Anyone Can Whistle

by Marilyn Lester

When Stephen Sondheim (music/lyrics) and Arthur Laurents (book) devised the three-act musical Anyone Can Whistle, the two were a few years beyond their Broadway success of West Side Story. Having been in Leonard Bernstein’s shadow on that project, Anyone Can Whistle was Sondheim’s opportunity to take the musical lead. The show was announced in 1961 and finally debuted in April 1964, receiving varied reviews, but pans from the New York Times and now defunct Herald Tribune––enough negativity to cause the show to close after 12 previews and nine performances, and without a full cast album being made. Over the years, Anyone Can Whistle achieved a kind of cult status (it is Sondheim, after all), birthing several revivals and concert stagings.

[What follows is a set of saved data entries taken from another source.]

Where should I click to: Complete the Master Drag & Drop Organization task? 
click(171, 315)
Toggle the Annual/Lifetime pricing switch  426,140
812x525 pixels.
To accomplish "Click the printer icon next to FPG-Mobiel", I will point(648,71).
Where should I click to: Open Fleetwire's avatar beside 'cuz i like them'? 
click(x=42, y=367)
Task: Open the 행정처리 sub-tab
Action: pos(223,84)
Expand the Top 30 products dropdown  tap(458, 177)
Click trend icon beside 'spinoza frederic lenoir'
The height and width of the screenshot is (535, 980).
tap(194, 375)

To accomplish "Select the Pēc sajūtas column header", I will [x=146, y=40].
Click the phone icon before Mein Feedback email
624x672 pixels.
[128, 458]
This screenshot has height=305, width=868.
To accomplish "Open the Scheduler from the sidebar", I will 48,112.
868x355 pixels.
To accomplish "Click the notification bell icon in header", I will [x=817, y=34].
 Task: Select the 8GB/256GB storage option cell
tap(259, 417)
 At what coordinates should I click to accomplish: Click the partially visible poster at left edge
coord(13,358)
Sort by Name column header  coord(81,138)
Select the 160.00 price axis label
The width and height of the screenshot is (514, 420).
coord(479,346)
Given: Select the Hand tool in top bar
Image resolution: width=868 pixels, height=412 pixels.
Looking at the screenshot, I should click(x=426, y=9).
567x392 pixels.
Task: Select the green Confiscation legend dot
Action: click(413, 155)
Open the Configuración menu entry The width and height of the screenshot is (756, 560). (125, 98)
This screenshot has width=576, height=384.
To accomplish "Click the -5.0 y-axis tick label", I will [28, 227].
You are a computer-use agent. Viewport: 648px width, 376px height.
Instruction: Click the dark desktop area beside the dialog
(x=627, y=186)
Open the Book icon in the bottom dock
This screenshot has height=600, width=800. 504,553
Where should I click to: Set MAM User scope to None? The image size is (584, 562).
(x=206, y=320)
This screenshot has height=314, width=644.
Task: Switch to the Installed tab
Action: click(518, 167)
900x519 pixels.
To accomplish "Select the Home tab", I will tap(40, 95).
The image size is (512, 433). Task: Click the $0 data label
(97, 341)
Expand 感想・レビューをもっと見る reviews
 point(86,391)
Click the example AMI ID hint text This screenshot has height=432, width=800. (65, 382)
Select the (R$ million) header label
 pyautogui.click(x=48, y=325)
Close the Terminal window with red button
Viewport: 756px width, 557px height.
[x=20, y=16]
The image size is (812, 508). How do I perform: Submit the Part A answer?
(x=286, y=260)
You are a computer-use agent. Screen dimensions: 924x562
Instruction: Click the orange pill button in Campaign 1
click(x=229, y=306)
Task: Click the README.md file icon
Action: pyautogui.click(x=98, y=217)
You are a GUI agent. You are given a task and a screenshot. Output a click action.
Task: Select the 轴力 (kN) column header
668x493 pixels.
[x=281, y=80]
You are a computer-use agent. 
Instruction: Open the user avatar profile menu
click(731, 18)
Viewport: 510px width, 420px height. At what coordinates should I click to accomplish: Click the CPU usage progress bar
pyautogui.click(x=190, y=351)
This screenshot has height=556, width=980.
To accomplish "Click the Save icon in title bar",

Initially, a truncated original cast recording was released on vinyl by Columbia Records, selling mostly to an audience of musical theater aficionados and dedicated Sondheim fans. This same recording was issued by Sony on compact disc in 2003. In 1997, however, the first complete recording of the show was made in the studio; yet it promptly ended up in the vaults without a release––until now. Jay Records has finally brought the recording to life, available as a 2-CD set. The cast is a fine one, including Julia Mackenzie, Maria Friedman and John Barrowman, plus a roster of over 35 West End featured actors and stars who sing as a chorus. The UK’s National Symphony Orchestra, conducted by John Owen Edwards, play the orchestrations of Don Walker. But why now? The answer is that John Yap, who produced the 1997 recording, has spearheaded the release as a gift to Sondheim on his 90th birthday.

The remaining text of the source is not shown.